### What you should do
Answer these from the passage below about moving in with a partner:
1. How did the couple deal with their loss of privacy?
2. What did the partner insist on about the dresser?
3. What spice was the roast seasoned with?

### Page excerpt

Of course the item would always be something like a toothbrush or a box of cereal which he already knew I needed. My partner was obviously beginning to feel cramped as I invaded his space. We
resolved our loss of privacy by concluding that each of us would have our own closet in order to maintain a private space that the other respects.
Relinquishing one’s independence can cause an individual to feel as though their identity is being taken away. Much of my identity was wrapped up in my property and valuables. As I was settling
into my partner’s home I felt the stripping away of my independence with the elimination of every piece of furnishing that I was forced to discard. On the other hand later as a couple starts making
purchases together they become more intertwined solidifying their relationship. I soon discovered that I needed a dresser for my clothes so we went shopping to find one. My partner insisted that it
match the furniture he already owned so that it would blend in with his stuff.Eventually I agreed to his request because I felt that melding our possessions would move us towards building a life
together. In the process of making a life together we fashioned a home we both can be happy living in.
Learning the dietary restrictions of a partner can happen at the most inopportune times. I used to eat whenever I felt hungry but now when I prepare a meal it must pass a board inspection.
Coordinating a dinner is like planning an event. What did he have for lunch? Is it too late for spicy food? I constantly need to keep in mind my partner’s tastes in foods considering what he is
willing to eat with what I am willing eat. Once I cooked a roast that I had seasoned with cayenne pepper that later my partner refused to eat. I assumed that he would like it because the spice came
from his cupboard. Later I found out that he had bought the spice for a specific recipe which he had made only once because he did not like it. I was crushed when he refused to eat my lovingly
prepared meal but I learned that he could not tolerate spicy foods for later meals. Learning the dietary restrictions of a partner is a bumpy process that involves a lot of trial and error. I now
clear meals with my partner before I proceed with preparation.

### Dataset extract

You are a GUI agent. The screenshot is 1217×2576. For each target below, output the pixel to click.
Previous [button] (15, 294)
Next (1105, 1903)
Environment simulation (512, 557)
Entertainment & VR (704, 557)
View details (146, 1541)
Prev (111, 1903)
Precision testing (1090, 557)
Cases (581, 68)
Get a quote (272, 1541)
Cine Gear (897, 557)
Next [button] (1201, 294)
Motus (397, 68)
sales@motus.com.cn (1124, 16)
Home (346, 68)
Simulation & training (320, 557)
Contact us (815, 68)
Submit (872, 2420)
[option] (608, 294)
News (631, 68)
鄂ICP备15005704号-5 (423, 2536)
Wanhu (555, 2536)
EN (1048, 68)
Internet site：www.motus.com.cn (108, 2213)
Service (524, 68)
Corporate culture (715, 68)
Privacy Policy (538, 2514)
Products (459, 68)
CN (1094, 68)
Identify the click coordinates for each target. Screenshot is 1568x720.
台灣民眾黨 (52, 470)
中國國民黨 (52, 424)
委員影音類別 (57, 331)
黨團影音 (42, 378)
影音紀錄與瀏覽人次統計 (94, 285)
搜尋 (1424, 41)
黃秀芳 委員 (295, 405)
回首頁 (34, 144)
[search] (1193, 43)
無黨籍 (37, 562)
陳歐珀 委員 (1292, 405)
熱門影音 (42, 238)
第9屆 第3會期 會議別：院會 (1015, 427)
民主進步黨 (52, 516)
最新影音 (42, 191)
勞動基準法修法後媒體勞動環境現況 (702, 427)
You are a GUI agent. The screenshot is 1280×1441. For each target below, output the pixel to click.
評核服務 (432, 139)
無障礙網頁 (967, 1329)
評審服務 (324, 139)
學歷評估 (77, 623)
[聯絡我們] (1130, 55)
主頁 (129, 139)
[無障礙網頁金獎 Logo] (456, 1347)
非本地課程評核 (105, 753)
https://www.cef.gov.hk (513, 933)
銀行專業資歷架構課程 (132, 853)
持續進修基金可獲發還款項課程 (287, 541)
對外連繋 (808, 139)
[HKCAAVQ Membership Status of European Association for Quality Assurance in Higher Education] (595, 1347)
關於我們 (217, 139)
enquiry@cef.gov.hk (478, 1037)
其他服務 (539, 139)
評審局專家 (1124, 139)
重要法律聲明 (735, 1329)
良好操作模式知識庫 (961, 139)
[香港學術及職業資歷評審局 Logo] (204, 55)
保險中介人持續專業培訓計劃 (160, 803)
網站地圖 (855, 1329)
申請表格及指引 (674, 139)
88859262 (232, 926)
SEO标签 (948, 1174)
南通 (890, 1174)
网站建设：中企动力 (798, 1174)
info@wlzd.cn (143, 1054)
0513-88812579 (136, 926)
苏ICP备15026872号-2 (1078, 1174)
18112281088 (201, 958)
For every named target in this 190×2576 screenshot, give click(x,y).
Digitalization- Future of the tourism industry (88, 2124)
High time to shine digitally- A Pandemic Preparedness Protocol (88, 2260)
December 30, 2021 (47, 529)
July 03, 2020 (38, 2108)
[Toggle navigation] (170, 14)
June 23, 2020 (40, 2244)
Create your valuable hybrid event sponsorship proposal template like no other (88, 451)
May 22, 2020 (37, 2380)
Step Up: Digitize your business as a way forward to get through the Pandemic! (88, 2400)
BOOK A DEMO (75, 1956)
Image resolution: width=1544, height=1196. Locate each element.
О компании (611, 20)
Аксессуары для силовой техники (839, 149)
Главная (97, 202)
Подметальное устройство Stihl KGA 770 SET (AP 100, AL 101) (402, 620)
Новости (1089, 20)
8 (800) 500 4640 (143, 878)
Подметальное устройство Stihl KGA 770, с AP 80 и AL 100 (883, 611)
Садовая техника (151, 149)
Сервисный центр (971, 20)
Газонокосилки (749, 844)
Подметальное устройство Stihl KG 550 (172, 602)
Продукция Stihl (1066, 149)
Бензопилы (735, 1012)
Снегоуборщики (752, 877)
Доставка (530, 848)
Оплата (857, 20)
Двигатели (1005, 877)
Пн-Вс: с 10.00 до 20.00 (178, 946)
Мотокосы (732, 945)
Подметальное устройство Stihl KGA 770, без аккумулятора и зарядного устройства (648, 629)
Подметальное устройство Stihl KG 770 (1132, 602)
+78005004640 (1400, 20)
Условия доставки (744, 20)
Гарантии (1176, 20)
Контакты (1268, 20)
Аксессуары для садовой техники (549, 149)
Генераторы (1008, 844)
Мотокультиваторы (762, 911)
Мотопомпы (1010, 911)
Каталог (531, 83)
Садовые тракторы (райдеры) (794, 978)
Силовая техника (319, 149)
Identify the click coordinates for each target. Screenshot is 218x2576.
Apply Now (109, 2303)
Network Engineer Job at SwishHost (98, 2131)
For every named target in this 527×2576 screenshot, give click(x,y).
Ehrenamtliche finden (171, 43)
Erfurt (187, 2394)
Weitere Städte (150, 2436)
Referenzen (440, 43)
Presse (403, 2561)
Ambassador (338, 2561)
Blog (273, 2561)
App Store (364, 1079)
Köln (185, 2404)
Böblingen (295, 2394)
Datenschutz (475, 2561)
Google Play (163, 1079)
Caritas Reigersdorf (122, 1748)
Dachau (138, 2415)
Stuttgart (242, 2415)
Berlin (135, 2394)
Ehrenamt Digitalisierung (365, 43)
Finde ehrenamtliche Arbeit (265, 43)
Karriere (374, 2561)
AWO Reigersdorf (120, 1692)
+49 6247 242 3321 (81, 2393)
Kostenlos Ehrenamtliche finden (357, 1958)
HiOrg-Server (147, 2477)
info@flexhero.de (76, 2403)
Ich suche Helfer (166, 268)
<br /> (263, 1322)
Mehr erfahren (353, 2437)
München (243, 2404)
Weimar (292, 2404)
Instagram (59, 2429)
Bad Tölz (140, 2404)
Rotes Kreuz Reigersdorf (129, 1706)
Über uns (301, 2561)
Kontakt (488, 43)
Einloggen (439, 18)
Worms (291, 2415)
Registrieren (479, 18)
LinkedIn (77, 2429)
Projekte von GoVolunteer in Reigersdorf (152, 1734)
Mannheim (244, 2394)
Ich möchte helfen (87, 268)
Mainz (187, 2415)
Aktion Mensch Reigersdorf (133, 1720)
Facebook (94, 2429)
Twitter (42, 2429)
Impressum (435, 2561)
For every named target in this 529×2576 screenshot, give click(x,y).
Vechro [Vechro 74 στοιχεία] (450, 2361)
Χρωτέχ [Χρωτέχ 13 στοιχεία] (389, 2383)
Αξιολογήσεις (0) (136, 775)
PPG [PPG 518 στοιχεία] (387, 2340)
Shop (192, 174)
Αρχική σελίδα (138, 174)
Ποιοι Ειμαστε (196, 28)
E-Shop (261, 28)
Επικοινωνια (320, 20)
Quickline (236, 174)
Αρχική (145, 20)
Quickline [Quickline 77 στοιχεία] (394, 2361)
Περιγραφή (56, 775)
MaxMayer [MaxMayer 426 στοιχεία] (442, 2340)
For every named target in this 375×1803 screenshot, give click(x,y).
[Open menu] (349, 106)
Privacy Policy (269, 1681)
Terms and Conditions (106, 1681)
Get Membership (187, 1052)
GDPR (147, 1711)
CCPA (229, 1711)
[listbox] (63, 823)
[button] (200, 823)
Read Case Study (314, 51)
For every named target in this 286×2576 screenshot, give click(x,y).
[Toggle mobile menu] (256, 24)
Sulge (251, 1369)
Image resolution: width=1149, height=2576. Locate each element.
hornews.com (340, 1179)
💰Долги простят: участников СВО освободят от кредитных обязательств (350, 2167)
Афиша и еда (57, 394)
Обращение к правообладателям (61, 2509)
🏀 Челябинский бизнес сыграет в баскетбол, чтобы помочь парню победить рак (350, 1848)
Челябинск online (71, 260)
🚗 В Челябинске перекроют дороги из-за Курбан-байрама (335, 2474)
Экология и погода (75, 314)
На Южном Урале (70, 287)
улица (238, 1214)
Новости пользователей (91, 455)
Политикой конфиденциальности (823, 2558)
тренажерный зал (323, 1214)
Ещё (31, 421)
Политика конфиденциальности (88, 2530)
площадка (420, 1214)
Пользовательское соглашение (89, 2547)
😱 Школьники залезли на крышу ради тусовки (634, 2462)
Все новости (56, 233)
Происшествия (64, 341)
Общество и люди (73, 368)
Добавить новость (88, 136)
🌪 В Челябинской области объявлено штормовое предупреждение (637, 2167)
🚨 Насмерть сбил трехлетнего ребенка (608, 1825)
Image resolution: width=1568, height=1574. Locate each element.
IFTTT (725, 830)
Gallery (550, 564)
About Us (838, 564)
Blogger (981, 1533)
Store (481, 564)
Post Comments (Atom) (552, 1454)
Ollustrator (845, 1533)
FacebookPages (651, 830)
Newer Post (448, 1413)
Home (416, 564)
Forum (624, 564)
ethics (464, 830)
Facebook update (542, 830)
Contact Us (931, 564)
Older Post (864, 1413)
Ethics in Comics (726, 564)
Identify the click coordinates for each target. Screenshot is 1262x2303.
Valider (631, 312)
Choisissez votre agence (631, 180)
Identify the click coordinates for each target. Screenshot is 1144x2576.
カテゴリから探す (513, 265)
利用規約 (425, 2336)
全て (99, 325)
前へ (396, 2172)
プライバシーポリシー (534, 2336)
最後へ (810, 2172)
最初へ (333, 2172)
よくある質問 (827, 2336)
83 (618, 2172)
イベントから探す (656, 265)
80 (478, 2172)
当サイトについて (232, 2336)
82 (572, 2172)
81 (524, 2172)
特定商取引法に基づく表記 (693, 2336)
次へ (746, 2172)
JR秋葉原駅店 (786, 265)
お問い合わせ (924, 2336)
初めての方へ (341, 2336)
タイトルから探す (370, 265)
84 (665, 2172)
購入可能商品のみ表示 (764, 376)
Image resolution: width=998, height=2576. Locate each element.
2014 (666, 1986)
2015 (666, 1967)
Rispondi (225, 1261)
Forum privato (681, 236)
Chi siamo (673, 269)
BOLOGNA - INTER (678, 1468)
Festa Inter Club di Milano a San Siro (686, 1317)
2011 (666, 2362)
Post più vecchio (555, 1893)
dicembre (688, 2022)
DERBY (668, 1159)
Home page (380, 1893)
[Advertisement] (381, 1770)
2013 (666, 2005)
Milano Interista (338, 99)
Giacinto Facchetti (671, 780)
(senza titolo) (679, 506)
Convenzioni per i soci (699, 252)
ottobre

### Response to this exercise
1. Each of them would have their own closet.
2. That it match the furniture he already owned.
3. Cayenne pepper.